Boost Upgrade in 3.0 resulting gaps in graphs

General discussion about Plugins for Cacti

Moderators: Developers, Moderators

elfada
Posts: 15
Joined: Wed Jul 01, 2009 8:25 am

Boost Upgrade in 3.0 resulting gaps in graphs

Post by elfada »

Hi,

I upgraded Boost from 2.4 to 3.0 last week and then I've got many gaps in my graphs.

I take a look at cacti.log and boost.log and there are many errors of this type :

Code: Select all

04/19/2010 02:38:47 PM - BOOST_SERVER: Poller[0] ERROR: /var/www/html/rra/1125/33830.rrd: expected 2 data source readings (got 2) from 1271677858
I tried to restart boost server : The gap problem wasn't solved on all graphs.

This problem don't affect all graphs but randomly a part of the 40k graphs. :roll:

For informations, I'm using spine 0.8.7e and cacti 0.8.7e.

Code: Select all

04/19/2010 02:46:09 PM - SYSTEM STATS: Time:67.9765 Method:spine Processes:1 Threads:12 Hosts:1327 HostsPerProcess:1327 DataSources:78908 RRDsProcessed:0 
Do you have any ideas to solve this problem ?
Attachments
gap_example.png
gap_example.png (26.13 KiB) Viewed 4506 times
elfada
Posts: 15
Joined: Wed Jul 01, 2009 8:25 am

Post by elfada »

The problem is still present...

When I try to access to the graph attached below, I've got this error message in the log :

Code: Select all

2010:04:22 10:16:14 - RRD Command 'update /var/www/html/rra/1302/38806.rrd --template traffic_in:traffic_out 1271921169:23772871 1271921783:18455347 1271922082:18455347:23772871 1271922380:18455347:23772871 1271922686:18455347:23772871 1271922985:18455347:23772871 1271923287:18455347:23772871 1271923574:18455347:23772871 1271923860:18455347:23772871 1271924159:18455347:23772871'
04/22/2010 10:16:14 AM - BOOST_SERVER: Poller[0] ERROR: /var/www/html/rra/1302/38806.rrd: expected 2 data source readings (got 2) from 1271921169
Do you have any ideas to solve it ?
Attachments
gap_example.png
gap_example.png (11.59 KiB) Viewed 4453 times
User avatar
TheWitness
Developer
Posts: 17007
Joined: Tue May 14, 2002 5:08 pm
Location: MI, USA
Contact:

Post by TheWitness »

Was it doing this before 3.0? Please confirm. Seems that for some reason, you are periodically missing some data that Boost should be rejecting or correcting for. I did not change this area of the code. However, I have been taking quite a bit of contributions on the code. So, it may have been changed by others lately.

Thanks,

TheWitness
True understanding begins only when we realize how little we truly understand...

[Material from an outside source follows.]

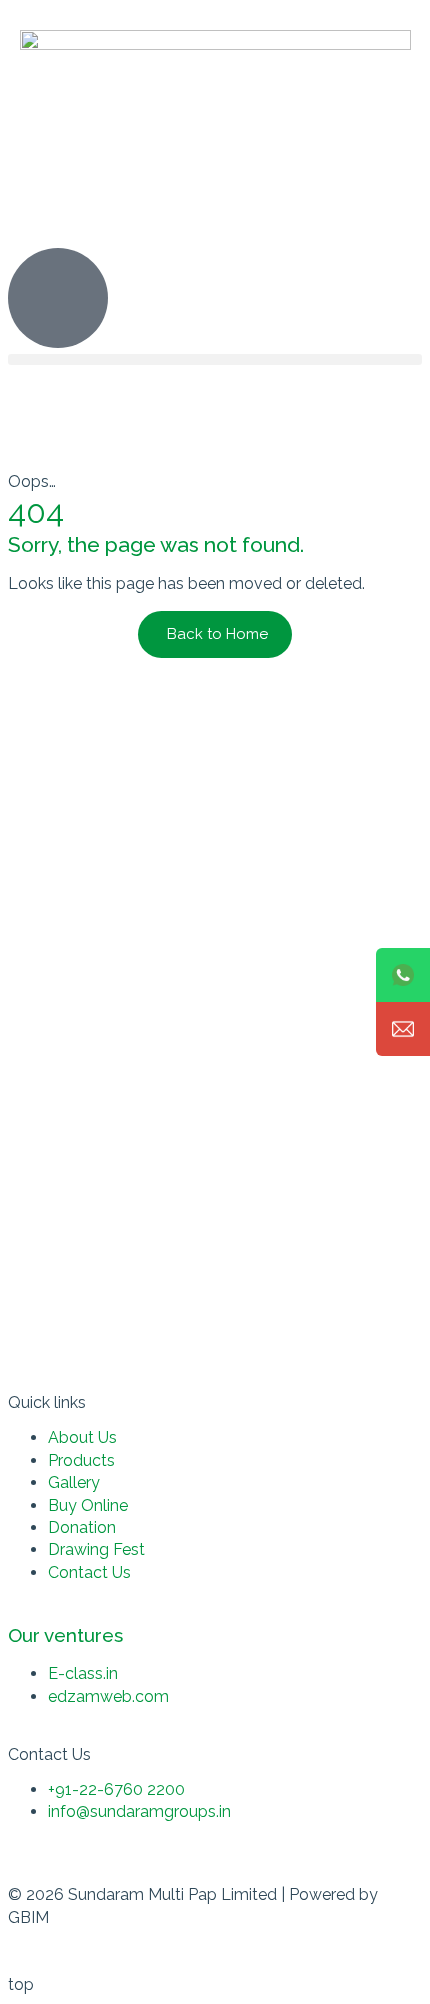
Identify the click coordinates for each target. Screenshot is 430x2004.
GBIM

Life is an adventure, let yours begin with Cacti!

Author of dozens of Cacti plugins and customization's. Advocate of LAMP, MariaDB, IBM Spectrum LSF and the world of batch. Creator of IBM Spectrum RTM, author of quite a bit of unpublished work and most of Cacti's bugs.
_________________
Official Cacti Documentation
GitHub Repository with Supported Plugins
Percona Device Packages (no support)
Interesting Device Packages


For those wondering, I'm still here, but lost in the shadows. Yearning for less bugs. Who want's a Cacti 1.3/2.0? Streams anyone?
elfada
Posts: 15
Joined: Wed Jul 01, 2009 8:25 am

Post by elfada »

Hi,

I didn't get this error message before upgrading boost in 3.0.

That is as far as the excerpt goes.